*TASK INPUTS*:

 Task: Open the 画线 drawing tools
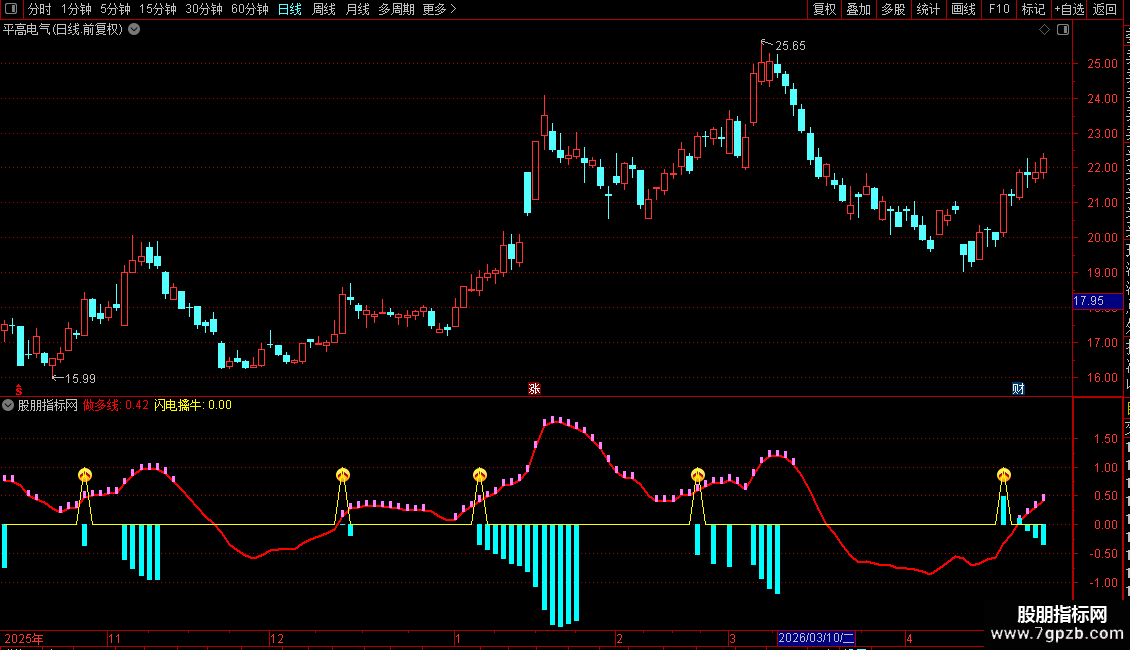tap(964, 9)
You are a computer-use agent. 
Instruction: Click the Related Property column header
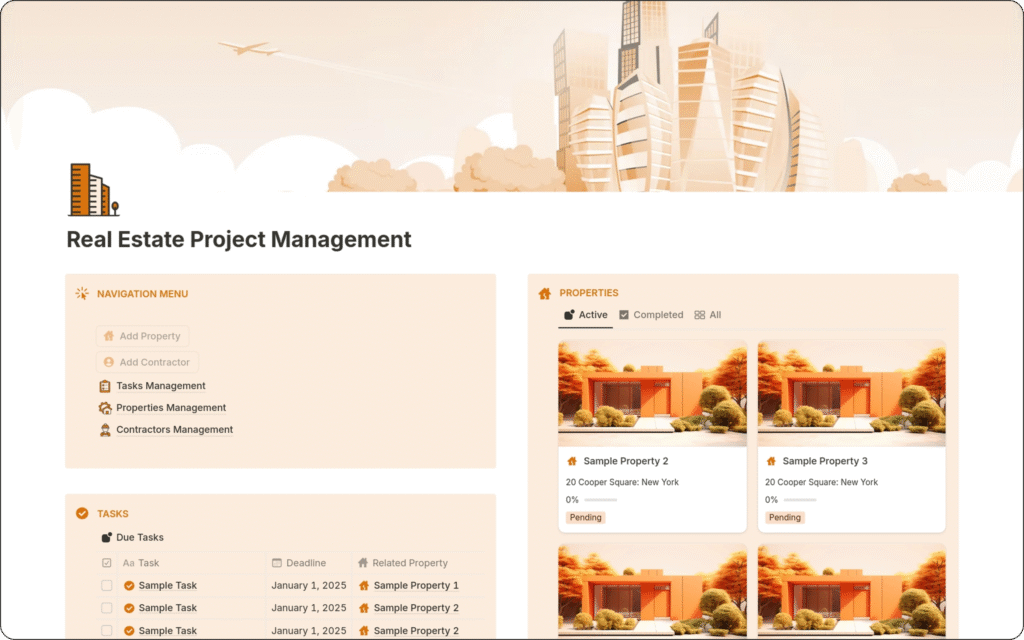point(410,563)
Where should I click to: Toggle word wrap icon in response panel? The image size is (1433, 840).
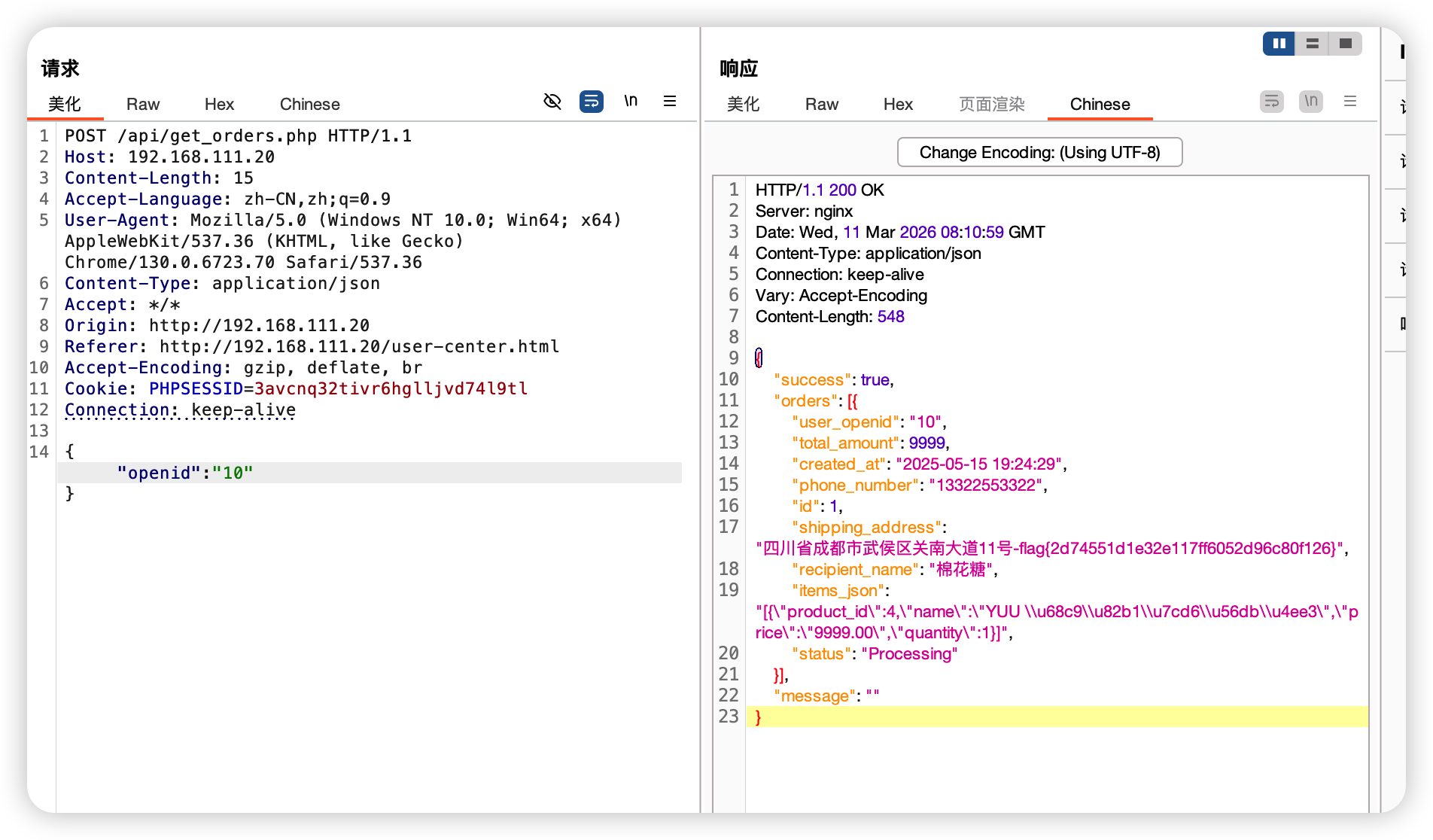(x=1272, y=102)
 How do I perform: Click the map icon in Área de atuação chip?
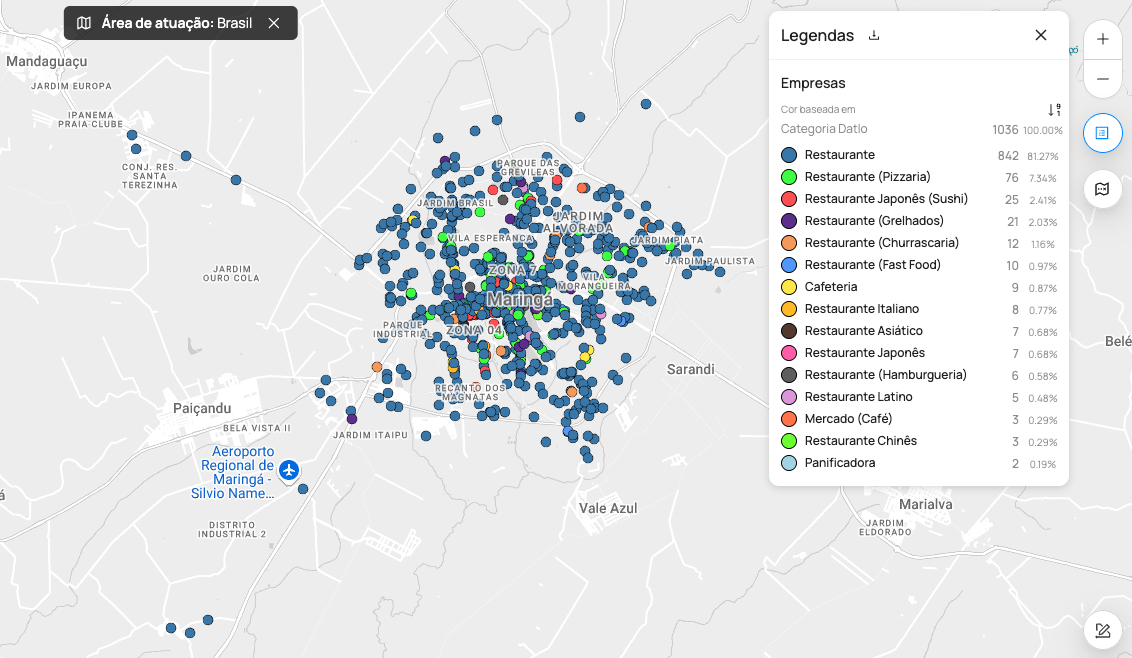[84, 23]
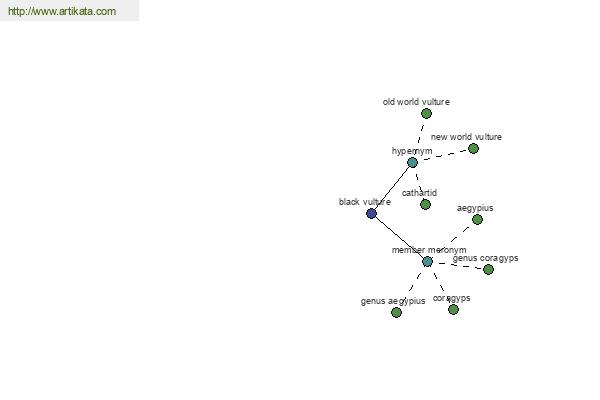Click the teal member meronym node
The width and height of the screenshot is (600, 400).
[427, 261]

*ACTION ITEM*:
Set down, in exact form, only the lines that start at the one containing "You are a computer-use agent." and finish at the last line of the material; pictures do not go in.

*EXERCISE OUTPUT*:
You are a computer-use agent. 
Instruction: Click the Related Property column header
point(410,563)
Where should I click to: Toggle word wrap icon in response panel? The image size is (1433, 840).
(x=1272, y=102)
 How do I perform: Click the map icon in Área de atuação chip?
[84, 23]
Click the teal member meronym node
The width and height of the screenshot is (600, 400).
[427, 261]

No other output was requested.